12 de março de 2014

True Detective

A HBO emplacou mais um sucesso que evidencia o grande momento vivido pela TV em contraste com o cinema. O último episódio de True Detective exibido domingo (09/03), gerou a queda do serviço on line do canal no momento de sua exibição, tamanha demanda dos fãs em acompanhar o desenrolar da minissérie. Três pontos se destacam para o sucesso da série que vem sendo apontada como a melhor série nova da temporada. O primeiro ponto é o cuidado que a HBO tem com seus seriados, em segundo lugar a estreia de Nic Pizzolato como roteirista que nos presenteou com um trabalho tão bem escrito quanto obras literárias de prestígio, por fim a atuação assustadora de Matthew McConaughey, vencedor do Oscar 2014 por Clube de Compras Dallas, o texano obteve o melhor desempenho de sua carreira em True Detective.

McConaughey e Harrelson
Pizzolato comentou a proeza de escrever todos os oito episódios da primeira temporada dizendo: “Não tenho o menor interesse em me matar para escrever um roteiro e entregar para um produtor estragar tudo. Queria injetar uma sensibilidade de romance. Falam que a TV possui narrativa literária, mas não é bem assim. Livros têm final e a maioria das séries só começa a pensar no fim quando anunciam o cancelamento.” Em um misto de ocultismo com sectários insanos e cruéis e a promessa de um paraíso negro em outra vida o roteiro se desenvolve. Rustin Cohle (McConaughey), detetive pessimista e Martin Hart (Woody Harrelson) seu parceiro e contraponto otimista, investigam um estranho assassinato. Michelle Monaghan vive Maggie Hart a esposa de Hart e elo entre os dois parceiros.

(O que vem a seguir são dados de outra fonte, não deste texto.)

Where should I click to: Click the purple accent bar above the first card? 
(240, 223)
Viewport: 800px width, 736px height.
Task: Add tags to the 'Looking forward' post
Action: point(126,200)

Entre as influências estão o livro de Robert W. Chambers (1865-1933) O Símbolo Amarelo e Outros Contos (1895), a série cult de David Lynch Twin Peaks (1990-1991) e inúmeras citações filosóficas. O pessimismo de Rustin, evoca o filósofo alemão Arthur Schopenhauer (1788-1860), e curiosamente é o que mais se aproxima da realidade do mundo em que vivemos, em um dos episódios ele diz ser injusto trazer uma vida da inexistência para “isso?”, indo de encontro às crenças de Schopenhauer que em seu livro O Mundo como Vontade e Representação (1819) diz: “Há momentos em que as crianças parecem inocentes, como prisioneiros condenados , não à morte , mas à vida, e ainda todos inconscientes do que isso significa . No entanto, todo homem deseja viver, mas um estado de vida em que diremos: "Hoje foi um dia ruim e amanhã será pior, assim por diante até que o pior de tudo aconteça."” Seus questionamentos por mais pessimistas e depressivos que possam soar, são os únicos alentos que trazem um real propósito para a vida e para o mundo em que homens se matam afim de satisfazerem e comprovarem suas crenças.

Confira a abertura de True Detective:


Nietzsche (1844-1900) também é citado em diversos momentos como na citação de Cohle em que o tempo é um círculo plano, incitando a lei do eterno retorno e tratando a verdade como sinuosa. Cohle se deleita de seu espírito ateu niilista e totalmente descrente da vida: “A morte criou o tempo para desenvolver as coisas que pode matar.” Seu pessimismo está fundamentado na tese de que o otimismo apenas vê o mundo com bons olhos, mas nada cria, o realista cria o que precisa para o momento e apenas o pessimista cria todo o tempo, por sua dinâmica perfeccionista que nunca está convencido de nada, este é o combustível que move McConaughey a nunca descansar. Os conceitos de pessimista e otimista foram estereotipados e rotulados pela sociedade, hoje são apenas enlatados que recebemos como brinde na compra de livros de autoajuda, Pizzolato deu nova voz inquietante e perturbadora encenando seus conceitos de forma agressiva e obscura. Uma obra de arte completa.

Plano sequência de seis minutos espetacular:

Outro destaque é a trilha sonora, sobretudo a abertura que impacta desde o primeiro acorde. A canção Far From Any Road inclusa pelo vencedor do Oscar T Bone Burnett, produtor musical do seriado, e interpretada por The Handsome Family foi tirada de um álbum de 2003 e parece ter sido escrita especialmente para o seriado. O plano sequência de seis minutos do quarto episódio, sob a batuta do diretor Cary Fukunaga, já é considerado um dos melhores da história. True Detective definitivamente entra no rol seleto das melhores séries de todos os tempos e suscita com verdade o velho ditado popular: o que é bom dura pouco!